La esperanza y la confianza, abren el alma a la paz interior que es la compañera inseparable de la felicidad.
Me refiero al hallazgo de la felicidad. Lo primero a plantearse es el concepto de felicidad. En esto hay notabilísimas diferencias e incluso discrepancias. Hay quien busca la felicidad en la liberación de todas las obligaciones, del trabajo programado y de las privaciones, dolores y sacrificios. Hay quien espera encontrarla en la satisfacción emocional que puede proporcionar el sentirse querido, el encuentro o la convivencia con una persona agradable y querida. Hay quien la cifra en el disfrute del poder, o del dinero, o de la comodidad, o del bienestar material. Y así podríamos pensar en otros muy distintos horizontes que, para muchos, marcan el campo de la felicidad.
Sin embargo la experiencia social que nos llega por tan diversos caminos, lleva al convencimiento de que la felicidad como tal, en toda su profundidad y solidez, capaz de ayudarnos a gozar el don de la vida, y a descubrir la grandeza de cada momento y circunstancia, está en otra órbita y no depende del goce de sentimientos y satisfacciones programables desde los deseos exclusivamente humanos.
La auténtica felicidad, esa que no sucumbe ante el dolor, ante la prueba, ante el fracaso humano, ante el cansancio, ante la oscuridad que suele ocultarnos la estimulante visión de lo que se nos escapa; esa felicidad, es don de Dios. Como tal es y debe ser acogida con gratitud y con el compromiso vinculante de cultivarla bebiendo en las fuentes de donde brota.

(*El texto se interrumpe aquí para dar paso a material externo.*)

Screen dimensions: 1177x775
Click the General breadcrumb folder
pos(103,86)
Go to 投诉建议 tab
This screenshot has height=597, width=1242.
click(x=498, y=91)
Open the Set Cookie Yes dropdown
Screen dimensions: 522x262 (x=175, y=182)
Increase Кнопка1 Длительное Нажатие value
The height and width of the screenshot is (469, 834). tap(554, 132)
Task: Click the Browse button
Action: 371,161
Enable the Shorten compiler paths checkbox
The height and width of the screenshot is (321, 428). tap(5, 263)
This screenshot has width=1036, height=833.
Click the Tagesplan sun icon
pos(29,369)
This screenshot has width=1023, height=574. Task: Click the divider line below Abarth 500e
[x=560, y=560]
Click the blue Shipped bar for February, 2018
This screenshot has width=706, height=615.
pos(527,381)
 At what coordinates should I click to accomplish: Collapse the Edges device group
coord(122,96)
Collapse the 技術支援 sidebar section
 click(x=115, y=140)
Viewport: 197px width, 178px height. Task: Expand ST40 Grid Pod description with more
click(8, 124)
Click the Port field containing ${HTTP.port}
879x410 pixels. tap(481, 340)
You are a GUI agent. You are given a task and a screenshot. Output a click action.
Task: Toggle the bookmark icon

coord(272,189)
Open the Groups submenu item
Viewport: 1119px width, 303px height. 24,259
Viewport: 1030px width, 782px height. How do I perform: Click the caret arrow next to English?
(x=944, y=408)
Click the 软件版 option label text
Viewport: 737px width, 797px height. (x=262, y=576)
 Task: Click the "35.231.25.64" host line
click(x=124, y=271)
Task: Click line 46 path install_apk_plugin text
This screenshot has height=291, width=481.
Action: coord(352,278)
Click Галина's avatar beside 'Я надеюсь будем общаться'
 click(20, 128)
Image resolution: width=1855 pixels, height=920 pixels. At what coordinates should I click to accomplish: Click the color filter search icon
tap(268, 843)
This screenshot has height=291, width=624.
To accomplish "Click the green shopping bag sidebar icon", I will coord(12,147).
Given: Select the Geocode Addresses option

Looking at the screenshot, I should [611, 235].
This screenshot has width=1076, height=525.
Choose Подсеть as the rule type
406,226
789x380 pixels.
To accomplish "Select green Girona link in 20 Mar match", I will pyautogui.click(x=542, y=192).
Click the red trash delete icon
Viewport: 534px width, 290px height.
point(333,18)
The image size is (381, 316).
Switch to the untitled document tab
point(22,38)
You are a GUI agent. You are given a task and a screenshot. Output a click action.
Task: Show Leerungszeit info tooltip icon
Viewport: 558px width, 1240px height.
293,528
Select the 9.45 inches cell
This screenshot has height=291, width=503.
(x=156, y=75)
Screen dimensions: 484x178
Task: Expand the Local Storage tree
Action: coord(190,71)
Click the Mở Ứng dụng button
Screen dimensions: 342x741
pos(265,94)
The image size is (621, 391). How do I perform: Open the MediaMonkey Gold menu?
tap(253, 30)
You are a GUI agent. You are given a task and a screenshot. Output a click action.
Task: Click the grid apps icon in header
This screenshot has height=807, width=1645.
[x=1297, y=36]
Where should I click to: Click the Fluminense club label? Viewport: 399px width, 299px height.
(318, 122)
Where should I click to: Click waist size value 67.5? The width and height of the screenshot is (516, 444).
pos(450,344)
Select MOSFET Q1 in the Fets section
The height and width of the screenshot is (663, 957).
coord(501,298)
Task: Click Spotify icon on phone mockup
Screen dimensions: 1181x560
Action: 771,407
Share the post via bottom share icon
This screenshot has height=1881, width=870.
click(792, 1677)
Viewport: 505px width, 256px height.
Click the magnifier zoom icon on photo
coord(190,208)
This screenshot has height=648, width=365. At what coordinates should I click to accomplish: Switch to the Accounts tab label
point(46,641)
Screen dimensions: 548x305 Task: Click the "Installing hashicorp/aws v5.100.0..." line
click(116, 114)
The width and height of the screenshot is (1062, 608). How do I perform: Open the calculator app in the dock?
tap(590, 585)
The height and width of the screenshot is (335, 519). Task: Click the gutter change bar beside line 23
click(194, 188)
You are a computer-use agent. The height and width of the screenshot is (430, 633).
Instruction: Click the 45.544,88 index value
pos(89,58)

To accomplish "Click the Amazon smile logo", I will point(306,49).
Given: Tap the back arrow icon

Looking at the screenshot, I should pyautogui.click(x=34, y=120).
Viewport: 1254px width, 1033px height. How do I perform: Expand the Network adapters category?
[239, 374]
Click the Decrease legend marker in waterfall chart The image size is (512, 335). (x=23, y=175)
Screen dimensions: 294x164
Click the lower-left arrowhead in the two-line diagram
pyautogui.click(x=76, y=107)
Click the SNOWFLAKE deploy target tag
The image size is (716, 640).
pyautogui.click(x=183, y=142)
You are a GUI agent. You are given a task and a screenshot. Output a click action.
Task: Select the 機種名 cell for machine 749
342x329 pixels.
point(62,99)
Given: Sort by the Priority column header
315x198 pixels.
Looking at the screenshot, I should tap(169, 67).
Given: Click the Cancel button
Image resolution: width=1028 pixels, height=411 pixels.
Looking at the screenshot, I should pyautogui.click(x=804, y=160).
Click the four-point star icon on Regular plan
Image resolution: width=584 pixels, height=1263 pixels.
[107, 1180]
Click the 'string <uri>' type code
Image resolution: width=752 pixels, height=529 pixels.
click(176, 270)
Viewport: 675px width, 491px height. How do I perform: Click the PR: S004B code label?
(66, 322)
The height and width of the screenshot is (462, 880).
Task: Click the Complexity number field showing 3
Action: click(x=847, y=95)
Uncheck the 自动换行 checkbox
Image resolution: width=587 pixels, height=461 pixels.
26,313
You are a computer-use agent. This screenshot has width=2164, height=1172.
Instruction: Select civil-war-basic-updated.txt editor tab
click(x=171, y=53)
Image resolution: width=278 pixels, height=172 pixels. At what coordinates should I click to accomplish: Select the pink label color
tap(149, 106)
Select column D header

Esa felicidad verdadera, que no está al aire de los acontecimientos y de los sentimientos o de las emociones, es fundamentalmente fruto de un encuentro en la trascendencia, más allá de lo sensible y perceptible, más interior que exteriorizada, y más permanente que fluctuante.
La felicidad capaz de llenar el corazón y serenar el espíritu, brota de un encuentro personal y amoroso; del encuentro con el Señor, de la experiencia de Dios.Ese encuentro, que no es anecdótico ni aislado, sino frecuente y cuidado con esmero y cariño, lleva a tal compenetración con Jesucristo, que aun sin sentir la emoción de lo agradable, ayuda a vivir con la paz interior; con esa paz que supera las adversidades, sufriéndolas con el convencimiento de que tienen un sentido muy profundo y valioso; el sentido de nuestra vinculación a la cruz de Jesucristo, en la que está clavada la salvación del mundo; y, por tanto, el sentido de la vida misma.
Este sentido equivale a la convicción de que todo cuanto nos acontece, es querido o permitido por el Señor siempre para nuestro bien. Y esto significa que todo lo que nos llega ya está contemplado en los planes de Dios; o que Dios, respetando la libertad de las personas, nos ayuda a incorporarlo al trabajo en el que cada uno somos insustituibles en orden a la propia plenitud.
Saber que la plenitud es fruto de la constante superación en orden al cumplimiento de la voluntad de Dios; y, por tanto, saber que solo el cumplimiento de la voluntad de Dios es la fuente de nuestra santificación y de la consiguiente felicidad eterna en el amor pleno, constituye un motivo de felicidad. Ese motivo coincide con la seguridad de que todo es camino del bien, y de que en cada paso de ese camino, Dios nos ayuda. La esperanza y la confianza, abren el alma a la paz interior que es la compañera inseparable de la felicidad.